Dataset entries:
----
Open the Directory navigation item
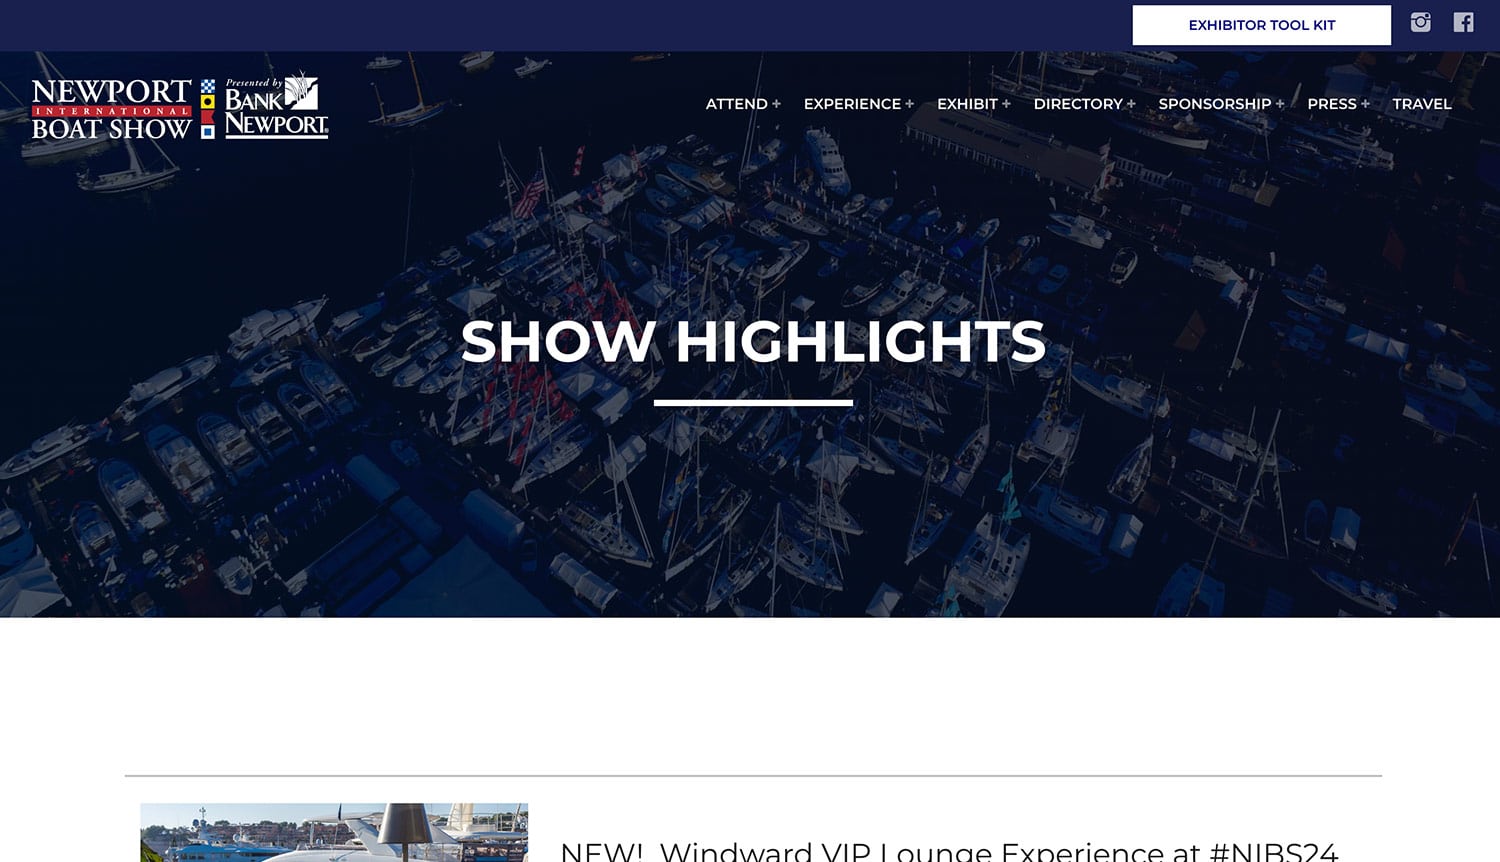Image resolution: width=1500 pixels, height=862 pixels. point(1078,104)
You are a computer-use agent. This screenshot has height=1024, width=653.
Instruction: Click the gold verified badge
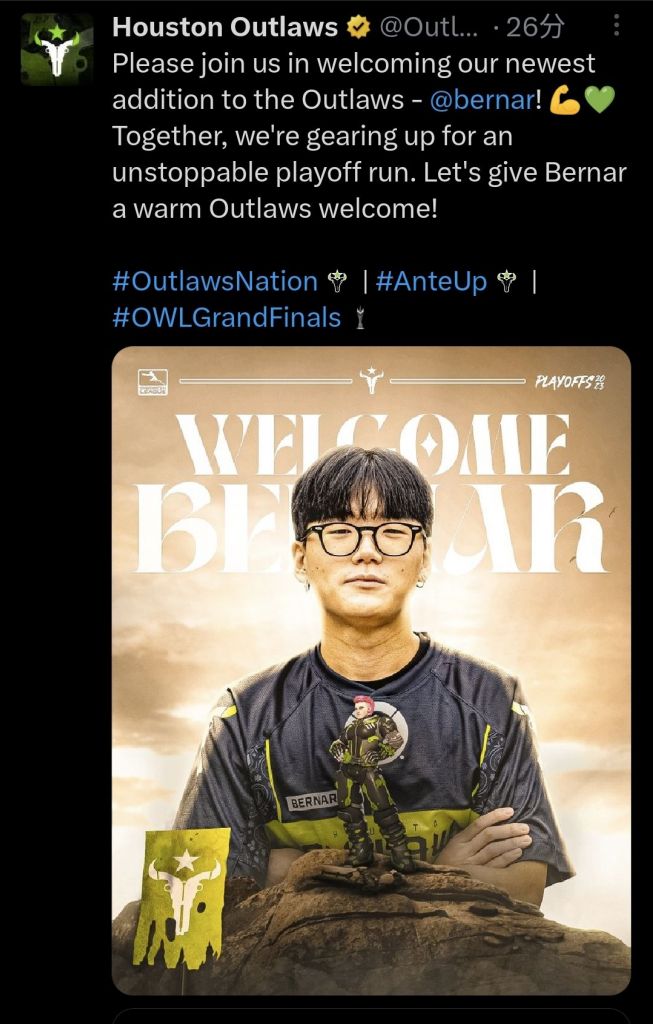coord(358,27)
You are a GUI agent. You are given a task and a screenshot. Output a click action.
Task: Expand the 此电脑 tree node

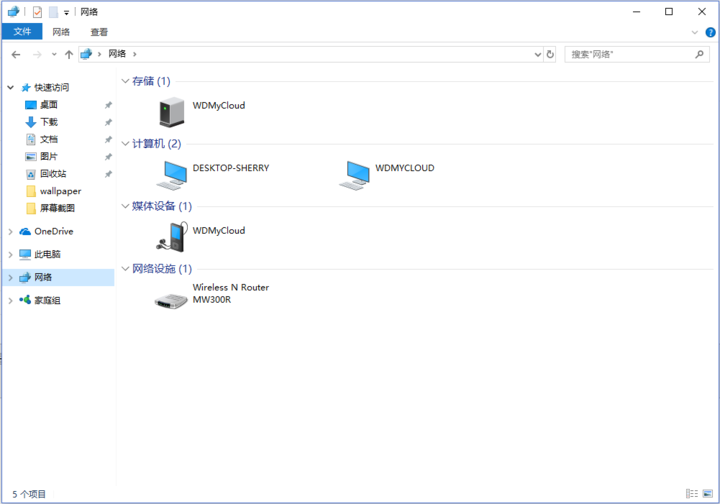(x=10, y=254)
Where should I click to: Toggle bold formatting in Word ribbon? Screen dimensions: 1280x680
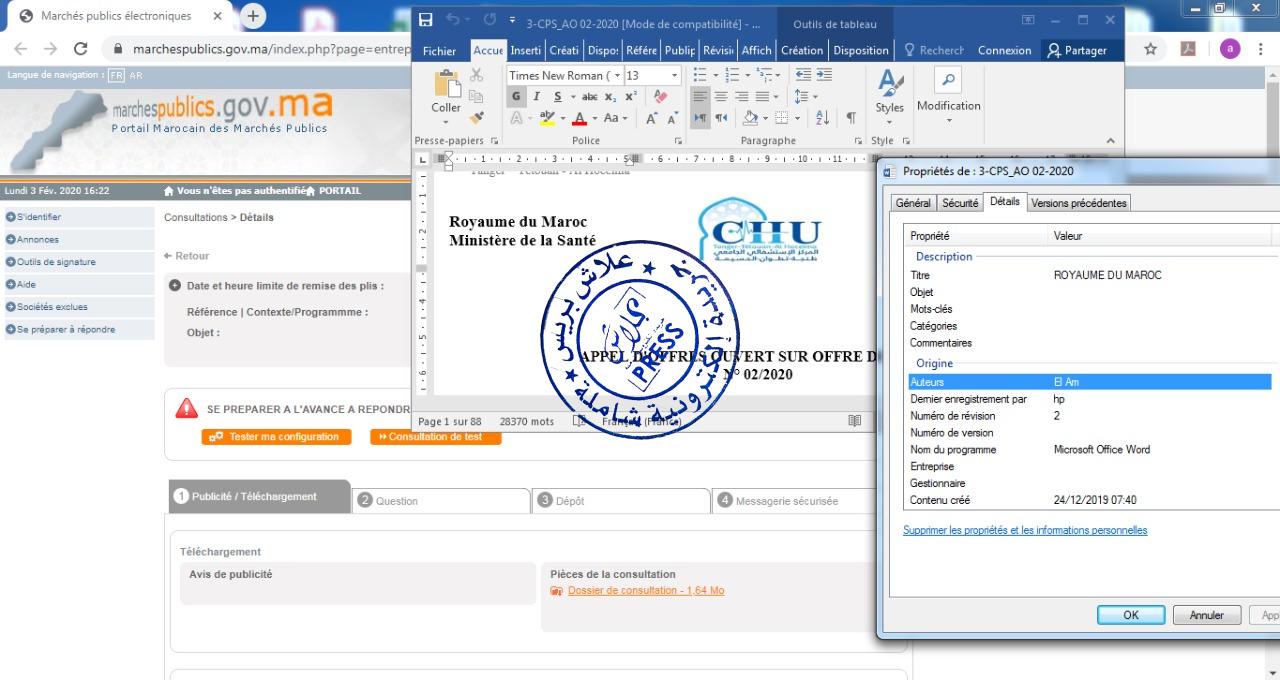point(516,97)
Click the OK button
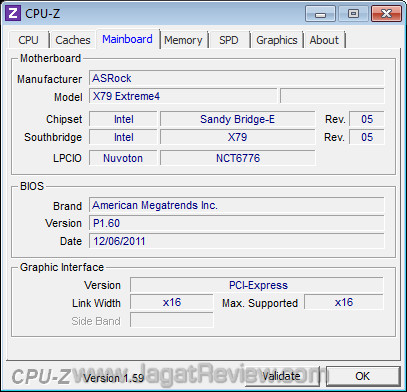This screenshot has height=392, width=407. tap(363, 377)
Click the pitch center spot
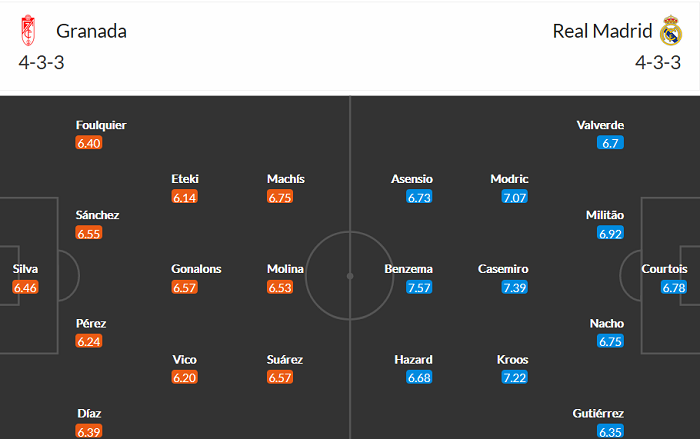 [x=350, y=275]
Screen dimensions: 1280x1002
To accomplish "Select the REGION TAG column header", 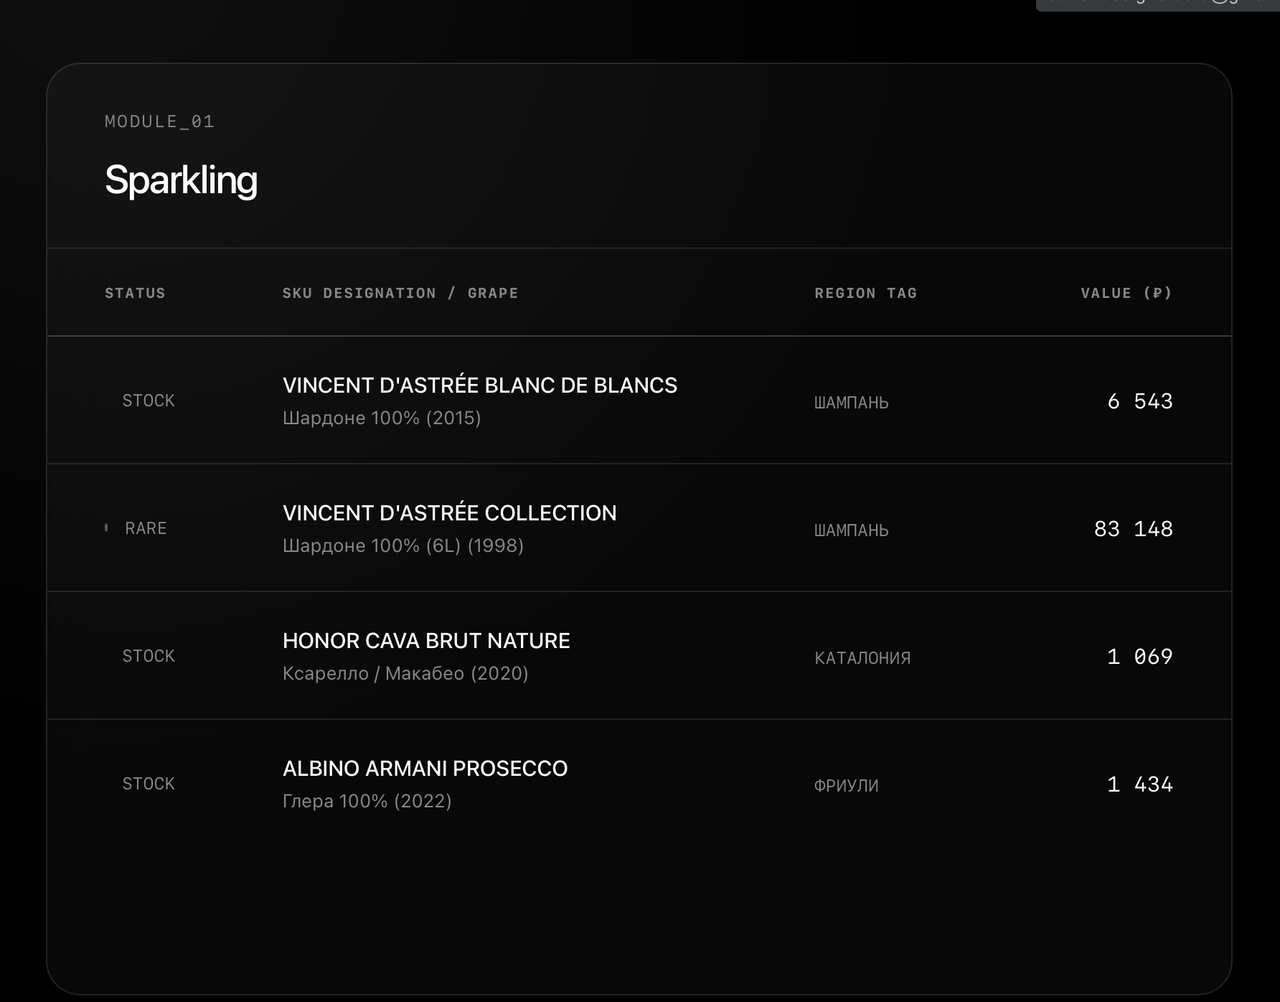I will click(865, 293).
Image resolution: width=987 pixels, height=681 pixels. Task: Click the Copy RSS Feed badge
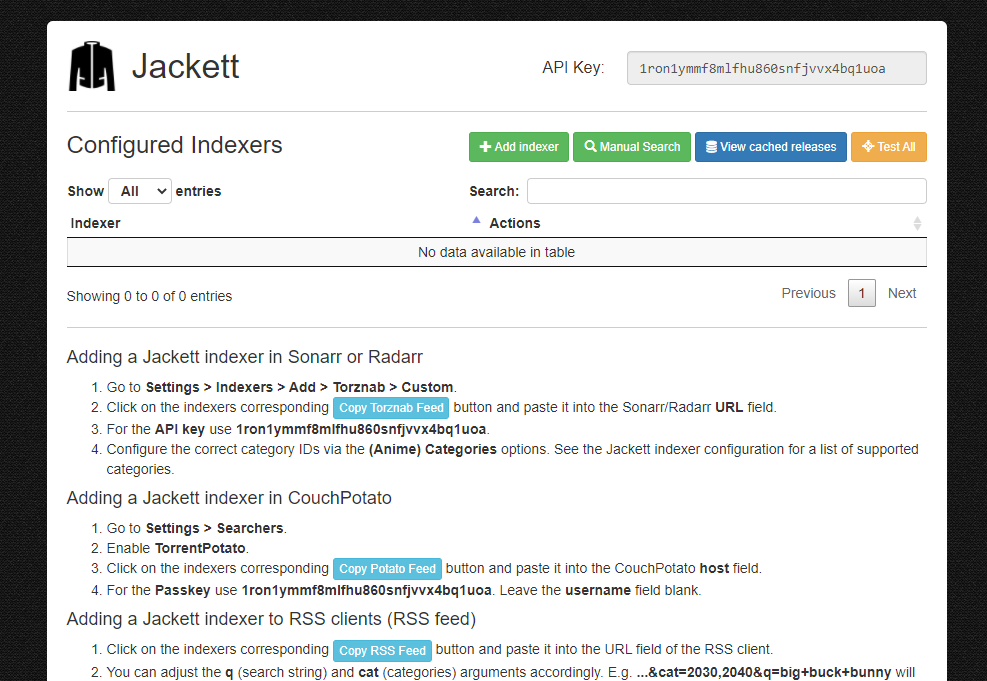coord(383,650)
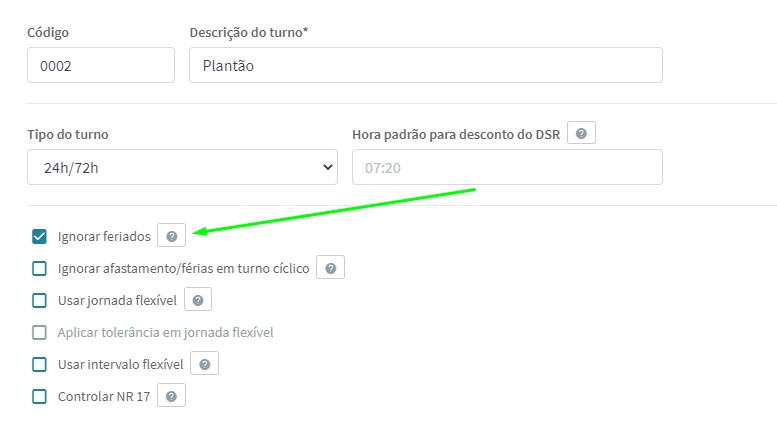777x423 pixels.
Task: Open help for Hora padrão para desconto do DSR
Action: [x=581, y=133]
----
What needs to be done =
Go line by line through the records and copy those that contain the word "agent".

Result for this task =
You are a computer-use agent. This screenshot has height=1024, width=653.
You are a GUI agent. You are given a task and a screenshot. Output a click action.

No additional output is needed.